Manager. Foreman. Supervisor. Boss. These are all titles for the person who is responsible for getting a job done by directing other people. They might describe you or someone you work with. The key point, regardless of the title, is that this person is tasked with accomplishing a certain amount of work beyond that which one person is capable of doing. And, this person is expected to oversee the production of others to get that work done.
Often, this person is placed in this position of responsibility because of demonstrated proficiency at the task he or she is supervising. For example, an adept carpenter is told he will now supervise three other carpenters on a job; he becomes the foreman. No big deal really, as he generally works alongside the other three, setting the pace, and, if necessary, taking immediate corrective if one of his crew makes a mistake.

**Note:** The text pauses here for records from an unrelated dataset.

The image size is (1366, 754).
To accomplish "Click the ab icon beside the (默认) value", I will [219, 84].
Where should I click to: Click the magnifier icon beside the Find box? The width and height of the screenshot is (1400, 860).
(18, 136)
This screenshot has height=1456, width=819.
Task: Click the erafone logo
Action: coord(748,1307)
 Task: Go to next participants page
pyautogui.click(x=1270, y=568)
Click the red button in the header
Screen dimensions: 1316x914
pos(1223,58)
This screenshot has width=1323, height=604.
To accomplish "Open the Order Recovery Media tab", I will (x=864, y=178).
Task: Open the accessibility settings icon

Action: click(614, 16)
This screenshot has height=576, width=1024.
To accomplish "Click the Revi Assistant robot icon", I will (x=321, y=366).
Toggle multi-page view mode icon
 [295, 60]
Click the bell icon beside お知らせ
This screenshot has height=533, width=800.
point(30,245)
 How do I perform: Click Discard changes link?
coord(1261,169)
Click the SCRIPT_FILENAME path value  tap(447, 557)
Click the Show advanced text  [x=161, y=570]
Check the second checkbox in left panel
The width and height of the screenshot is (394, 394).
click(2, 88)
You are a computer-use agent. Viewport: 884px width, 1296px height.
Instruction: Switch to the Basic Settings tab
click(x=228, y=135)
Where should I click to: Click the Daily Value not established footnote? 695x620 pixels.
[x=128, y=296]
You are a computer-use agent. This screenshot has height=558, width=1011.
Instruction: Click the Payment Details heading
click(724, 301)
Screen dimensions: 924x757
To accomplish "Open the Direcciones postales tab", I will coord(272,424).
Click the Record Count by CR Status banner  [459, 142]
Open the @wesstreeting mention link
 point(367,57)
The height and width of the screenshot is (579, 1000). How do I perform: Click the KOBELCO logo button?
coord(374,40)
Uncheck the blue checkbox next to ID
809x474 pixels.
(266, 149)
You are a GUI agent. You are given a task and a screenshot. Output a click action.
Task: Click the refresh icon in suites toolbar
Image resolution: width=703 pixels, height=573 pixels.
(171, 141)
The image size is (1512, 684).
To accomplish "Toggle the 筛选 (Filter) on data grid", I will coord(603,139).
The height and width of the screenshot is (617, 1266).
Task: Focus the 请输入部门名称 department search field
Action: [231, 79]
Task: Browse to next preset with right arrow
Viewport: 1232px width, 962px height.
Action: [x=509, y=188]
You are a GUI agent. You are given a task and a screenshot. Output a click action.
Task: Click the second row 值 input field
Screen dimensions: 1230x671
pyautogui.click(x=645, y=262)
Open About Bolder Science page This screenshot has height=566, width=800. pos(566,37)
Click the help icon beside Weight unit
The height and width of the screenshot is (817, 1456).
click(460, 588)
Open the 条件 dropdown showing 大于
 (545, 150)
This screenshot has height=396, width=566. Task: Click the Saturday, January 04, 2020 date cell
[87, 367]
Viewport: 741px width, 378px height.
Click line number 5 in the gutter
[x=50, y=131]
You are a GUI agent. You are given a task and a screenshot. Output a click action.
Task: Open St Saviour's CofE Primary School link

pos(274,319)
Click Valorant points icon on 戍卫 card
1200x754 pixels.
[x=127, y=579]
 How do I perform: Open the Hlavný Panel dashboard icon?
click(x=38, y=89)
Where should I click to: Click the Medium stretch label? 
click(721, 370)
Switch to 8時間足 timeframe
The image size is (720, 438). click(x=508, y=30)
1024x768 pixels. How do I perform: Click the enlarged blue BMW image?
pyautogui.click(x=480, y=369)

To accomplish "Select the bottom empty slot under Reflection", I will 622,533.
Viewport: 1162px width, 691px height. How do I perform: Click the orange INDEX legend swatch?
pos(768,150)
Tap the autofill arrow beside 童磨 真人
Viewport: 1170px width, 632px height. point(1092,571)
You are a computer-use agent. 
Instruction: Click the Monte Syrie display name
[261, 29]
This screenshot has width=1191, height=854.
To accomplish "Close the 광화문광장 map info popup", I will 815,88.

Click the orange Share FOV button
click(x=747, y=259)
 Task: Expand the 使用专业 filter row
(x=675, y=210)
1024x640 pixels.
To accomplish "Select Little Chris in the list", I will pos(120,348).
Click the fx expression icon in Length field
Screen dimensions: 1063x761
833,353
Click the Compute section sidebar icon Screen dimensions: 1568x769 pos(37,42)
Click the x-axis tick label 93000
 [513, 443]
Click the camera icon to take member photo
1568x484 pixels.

The foreman is commended for his ability to “make it happen,” and this reinforces his behavior. He may be promoted to superintendent, where he will oversee several foremen. Each time he visits one of his crews, he shows them the “right way to do it.” After all, he is one of the best carpenters, which is how he got to be in the position he’s in. With pride, he steps in and implements the corrective action. The work is executed well and the company is happy.
But the crew is not.
This situation is not limited to the field; it happens in the office, too. Consider the accounting supervisor who is known for her attention to detail. Nothing slipped by her when she was a clerk, and now, nothing slips by her as a supervisor. The reason for this is that she practically replicates the work of her team as she closely checks and re-checks their work. She puts in longer hours, but that’s what it takes to make the numbers right. Her people may not get it right, so she will make sure everything adds up.
As you read the two scenarios, you could probably identify the same characters in your organization. The fundamental problem here is that these people fail to recognize they are no longer getting paid to actually do the work. They are getting paid for the work to get done – by others. Unfortunately, we often end up rewarding them for the result rather than the process. I’m not saying we should not hold people accountable for results. But we shouldn’t reward them for repeatedly using the wrong method to get the work done. By insisting on doing much of the work themselves, they are failing to exercise supervision. They’re still trying to be the best at what they used to do, rather than growing their team’s abilities as well as their own. This creates several bad situations:
The first is poor morale. The vast majority of people pride themselves on doing a good job. They want the opportunity to make a contribution. When insecure supervisors jump in to “fix” a problem, they send the message that the employee is incapable of doing the work correctly, that they don’t trust the employee. The employee is not held accountable, and is prevented from making the contribution to the company that he or she would like.
When the supervisor does the work, the subordinates lose the opportunity to train and grow. In the same breath with which they lament that there are no good employees, they berate their own subordinates because they can’t do the work like they are “supposed to.” But, how can the employee improve if the supervisor keeps jumping in to “help”?
Eventually, the supervisor gets tired. He/She is putting in longer hours to get the job done because he/she is spending too much time doing the work of their people. The supervisor gets burned out. This leads to a number of additional bad situations: turnover, low production, and even lower morale to name a few.
If the supervisor is too busy jumping in and re-doing work, then they are not using their time to carry out their own responsibilities. These other things may not be directly related to production, so they may not be missed initially. But they will be caught later, after the problem has snowballed. For example, the superintendent may be in charge of filling out time sheets. Half the time, he turns them in late, and the rest of the time, they are inaccurate. Payroll is now forced to track him down to correct the problem.
Finally, this supervisor is holding himself back. By continuing to micromanage his staff, he is insuring that they don’t develop. If there is no one to replace the superintendent, then he, in turn, cannot advance. Some people mistakenly think that, by not developing their subordinates, they are maintaining job security for themselves. In fact, what they’re doing is hurting the company.
So, how does a company overcome this situation? Three basic steps are: 1) a thorough description of the superintendent position, 2) strong leadership from those who oversee the superintendent, and 3) training for the newly-promoted superintendent in time management, delegation, and profitability.
If you are the best in your company at the work you do, let yourself get bad at it. Your supervisors are not getting paid for doing your work. This is not to say that the leadership of the firm should forget all they learned about the business on their way up the corporate ladder, but it is saying others should learn the task and the leadership should be learning new things. The pace of change is rapid today and employees need to be doing what they are paid to do. Line employees need to produce, supervisors need to oversee the production of line employees, and senior leadership should do whatever it can to make sure those two groups have the right training and resources to do their jobs the best they can. If you are in charge of people, your goal is to help them get better at what they do, not to do it better than they do.